I have trained an autoencoder, e.g.:

class autoencoder(nn.Module):
    def __init__(self):
        super().__init__()

        self.encoder = nn.Sequential( )
        self.decoder= nn.Sequential( )

    def forward(self,x):
        x = self.encoder(x)
        x = self.decoder(x)
        return x

and let’s say

AE_model = autoencoder()

While I’m training another new model e.g.:

new_model = NewModel()

I tried to use the decoder part of the autoencoder as part of my loss function. First, I freeze the parameters:

for param in AE_model.parameters():
   param.requires_grad=False

Then, during training:

mseloss = nn.MSELoss()
optimizer = torch.optim.Adam(new_model.parameters())

prediction = new_model(batch_x)
decoded_prediction = AE_model.decoder(prediction)
Loss = mseloss(decoded_prediction, batch_y)
Loss.backward()
optimizer.step()

Problem: the loss doesn’t seem to decrease and is always stuck at one value… Can someone please help?

Thanks.

InnovArul · May 2, 2022, 5:41am

I am not sure of the exact reason.
Are you setting AE_model to eval mode?

mtnpickles · May 2, 2022, 5:48am

I did… Also, the new_model is training fine when I didn’t use the AE_model.decoder, i.e., when I just predict the encoded outputs directly.

InnovArul · May 2, 2022, 6:21am

Can you elaborate a bit more on this and the motivation for doing this?
What are the encoded outputs and how do you predict them directly?

ksmdanl · May 2, 2022, 9:14am

For debugging purpose, I would to try to remove the encoder part in autoencoder() and attach NewModel() to autoencoder() as the new encoder, train only the new attached encoder part while the trained decoder stays freezed, as you did here, and see what changes.

mtnpickles · May 2, 2022, 6:02pm

So I trained an autoencoder (AE_model) on a dataset of Domain B. I want to train another model (new_model) that takes in dataset of Domain A, and output predictions in Domain B.

First, I encode the dataset of Domain B using (AE_model.encoder).

Then, my idea was to have new_model to predict encoded dataset of Domain B, then have AE_model.decoder to decode back to the original state.

When I tried using a Loss function of:

encoded_prediction = new_model(X_valid)
Loss(encoded_prediction, encoded_GT)

it works fine.
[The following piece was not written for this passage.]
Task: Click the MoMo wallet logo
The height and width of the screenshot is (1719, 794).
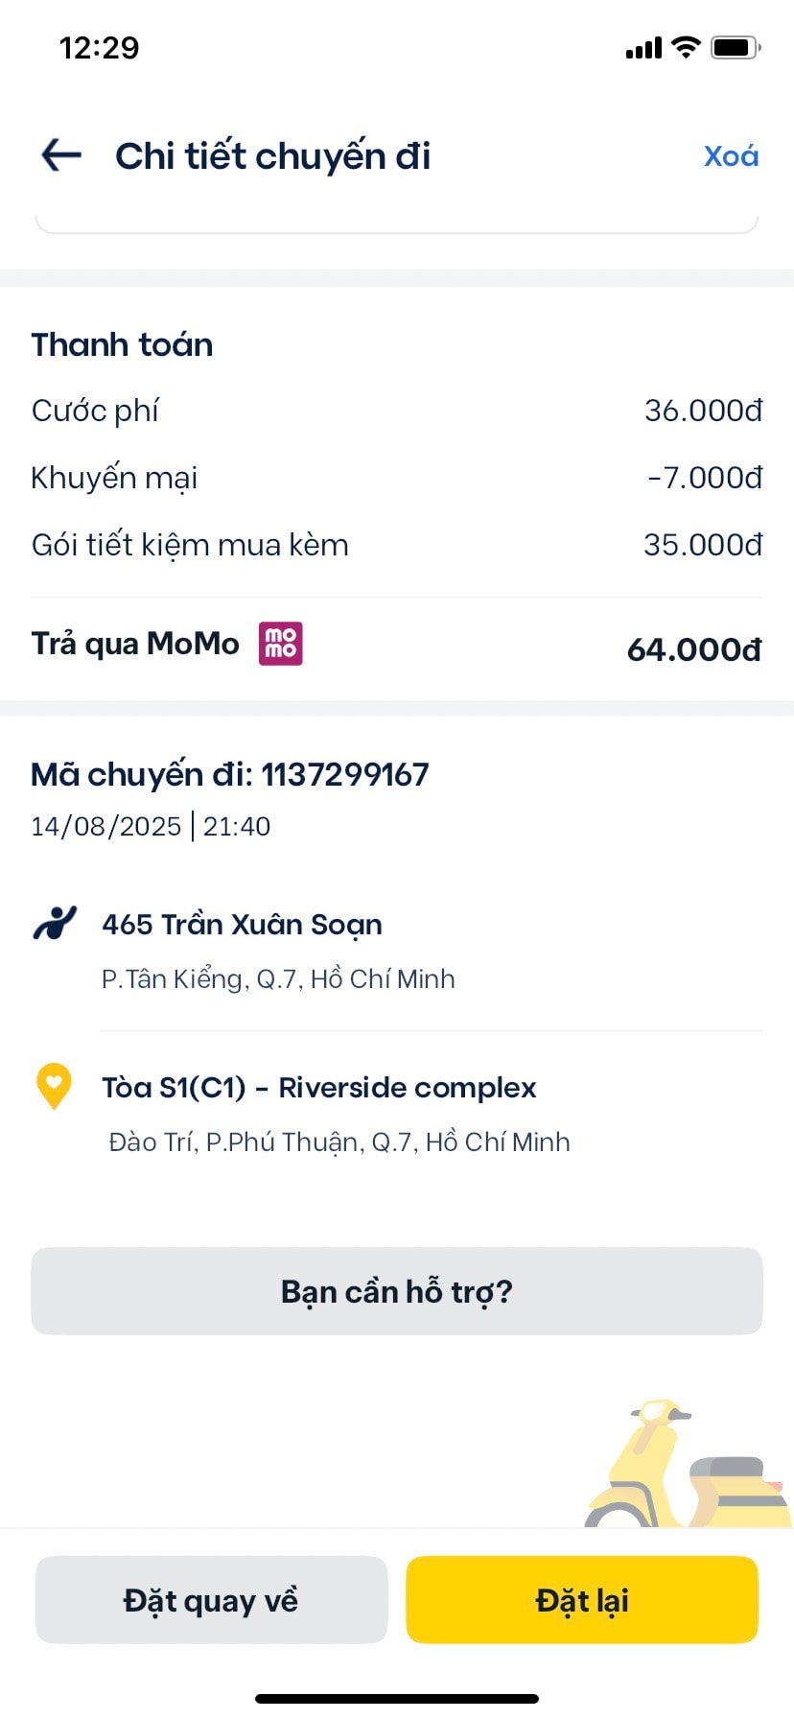Action: coord(281,644)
The training loss decreases nicely and so does my validation loss.

Then, when I tried incorporating the decoder as part of my Loss function:

encoded_prediction = new_model(X_valid)
decoded_prediction = AE_model.decoder(encoded_prediction )
Loss(decoded_prediction , decoded_GT)

the training and validation loss do not decrease at all.
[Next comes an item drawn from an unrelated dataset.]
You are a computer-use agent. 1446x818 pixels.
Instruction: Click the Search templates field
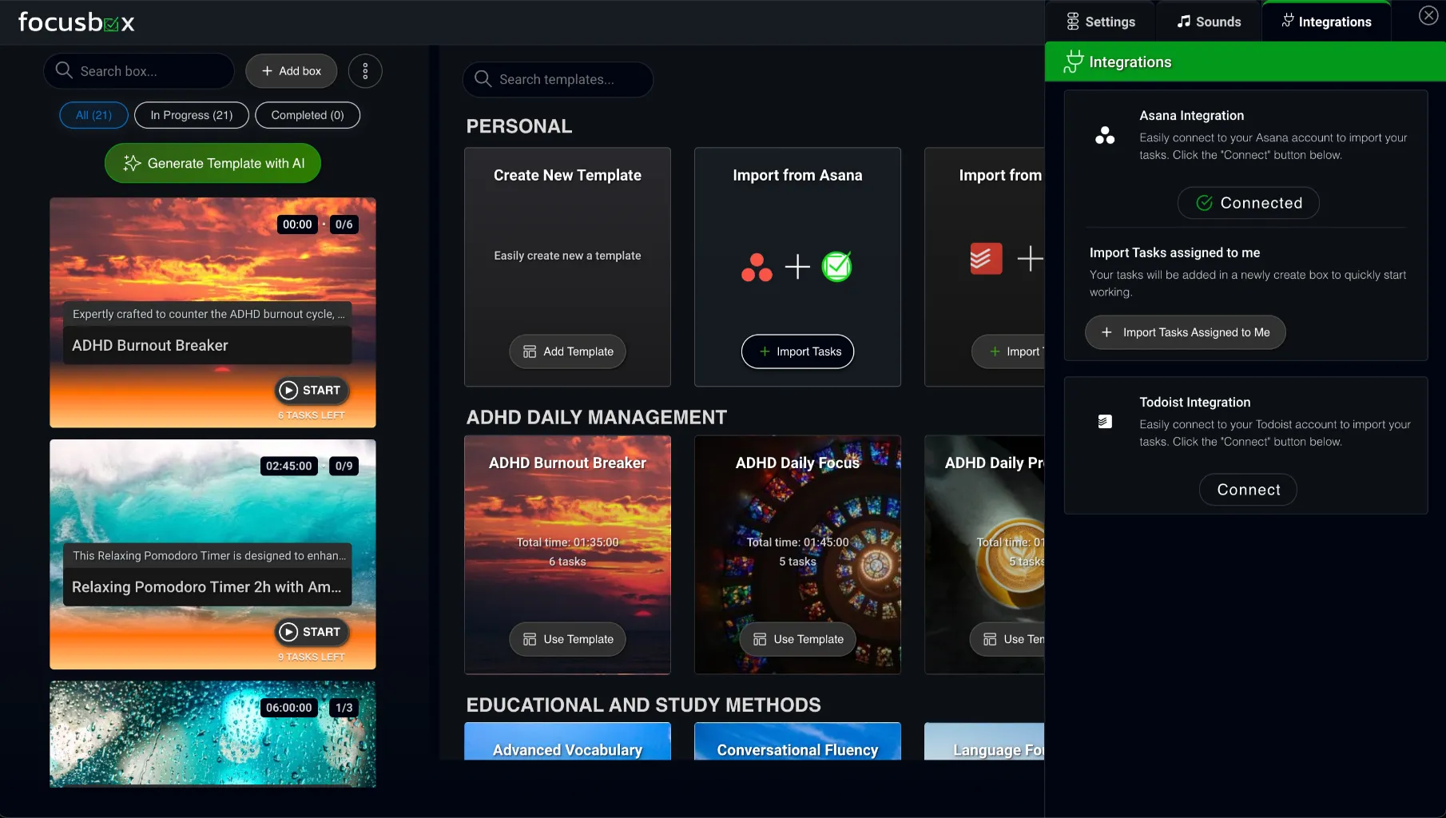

mtnpickles · May 2, 2022, 6:09pm

I did exactly just this:

class combined(nn.Module): 
    def __init__(self):
        super().__init__()
        self.AE_model = autoencoder()
        self.AE_model.load_state_dict(torch.load('some_weights.pth'))
        
        #####Freezing all weights in AE
        for param in self.AE_model.parameters():
            param.requires_grad = False

        #### New Model
        self.block = nn.Sequential ( )
       
    def forward(self, x):
        x = self.block(x)
        x = self.AE_model.decoder(x)
        return x

The training and validation loss still does not change a bit. . This is so weird, as when I do the Loss directly at the encoded prediction, it works fine. Just by adding the decoder made it fail.
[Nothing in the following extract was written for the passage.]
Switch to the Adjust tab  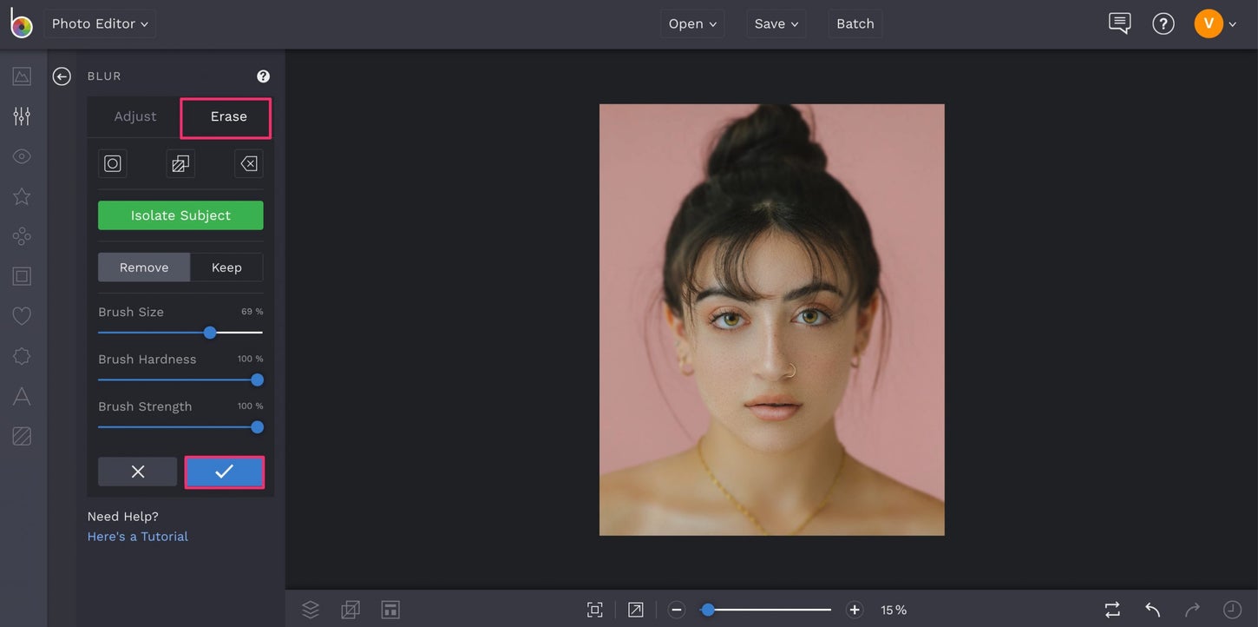[x=134, y=116]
mtnpickles · May 2, 2022, 7:05pm

Update: I may have found the problem and a solution. I think it turns out that my encoded_prediction has positive values while my new_model takes in positive and negative values. So I guess the problem is very nonlinear and the NN wasn’t able to initialize the weights properly in the encoded_prediction, thus the autoencoder.decoder is having a hard time finding a gradient of steepest descent. I fixed it by changing my ReLU to Tanh activations.